→ **TEXTO EXTRAÍDO**:
“Hubo un factor emocional importante, resto anímico y rebeldía ante la adversidad. Esto es lo que tiene que ser Nacional. Cuando el fútbol no aflora tiene que aflorar lo otro, lo que siempre identificó a esta institución”, dijo Sebastián Abreu tras el 3-2 sobre Rentistas.

“En este momento definitorio y ante el resultado de ayer era importantísimo ganar hoy. Es un torneo irregular en el que tenemos la posibilidad de estar a un punto. Hay que mantener la calma y los pies sobre la tierra sabiendo que no dependemos de nosotros. Lo que nos correspondía era ganar para meter presión”, agregó el minuano.

→ **EXTRACTO DE DATOS**:

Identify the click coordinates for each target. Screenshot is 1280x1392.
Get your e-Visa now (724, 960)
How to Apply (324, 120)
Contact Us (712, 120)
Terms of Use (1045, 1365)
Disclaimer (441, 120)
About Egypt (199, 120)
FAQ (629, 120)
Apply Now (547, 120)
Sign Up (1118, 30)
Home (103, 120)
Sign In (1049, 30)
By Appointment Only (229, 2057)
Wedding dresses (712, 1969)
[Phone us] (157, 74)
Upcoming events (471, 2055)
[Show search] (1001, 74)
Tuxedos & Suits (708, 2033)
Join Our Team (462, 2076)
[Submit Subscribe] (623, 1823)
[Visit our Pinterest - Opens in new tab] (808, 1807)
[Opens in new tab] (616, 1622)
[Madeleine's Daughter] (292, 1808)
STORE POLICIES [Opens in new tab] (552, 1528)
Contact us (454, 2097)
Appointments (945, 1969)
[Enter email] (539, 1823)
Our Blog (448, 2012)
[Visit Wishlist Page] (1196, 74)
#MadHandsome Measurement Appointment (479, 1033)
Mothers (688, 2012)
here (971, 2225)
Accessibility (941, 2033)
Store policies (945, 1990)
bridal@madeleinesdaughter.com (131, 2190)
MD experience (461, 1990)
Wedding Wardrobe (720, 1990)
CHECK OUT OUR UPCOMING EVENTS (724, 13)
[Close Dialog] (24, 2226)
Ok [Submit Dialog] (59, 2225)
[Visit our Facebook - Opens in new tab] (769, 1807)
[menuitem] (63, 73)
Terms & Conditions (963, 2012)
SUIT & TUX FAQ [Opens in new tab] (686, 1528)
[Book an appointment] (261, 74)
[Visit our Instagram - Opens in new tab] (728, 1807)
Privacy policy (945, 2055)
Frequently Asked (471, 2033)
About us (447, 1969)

→ **ACTIVIDAD 1**: Enumera todos los nombres propios de personas o equipos que aparecen en las declaraciones de Abreu sobre el triunfo ante Rentistas.
→ **ACTIVIDAD 2**: Prolonga las declaraciones de Abreu sobre el triunfo ante Rentistas a partir del punto en que terminan.

→ **RESPUESTA 1**: Sebastián Abreu, Nacional, Rentistas

→ **RESPUESTA 2**:
Consultado por Esteban Conde, quien pasó de villano a héroe tras ser responsable del primer gol y contener un penal cuando el partido estaba empatado a dos, valoró que “para ser arquero de un equipo grande como Nacional hay que tener personalidad”. “Puede fallar una vez porque es un ser humano, pero después te puede dar una alegría mucho más grande que puede significar un triunfo”, agregó.

Sobre la posibilidad de haber jugado su último partido en el Parque Central, dado que tiene contrato por un mes más y no sería renovado, no quiso dar pistas: “Sigo jugando al fútbol y sigo disfrutando en este club. En diciembre se verá”.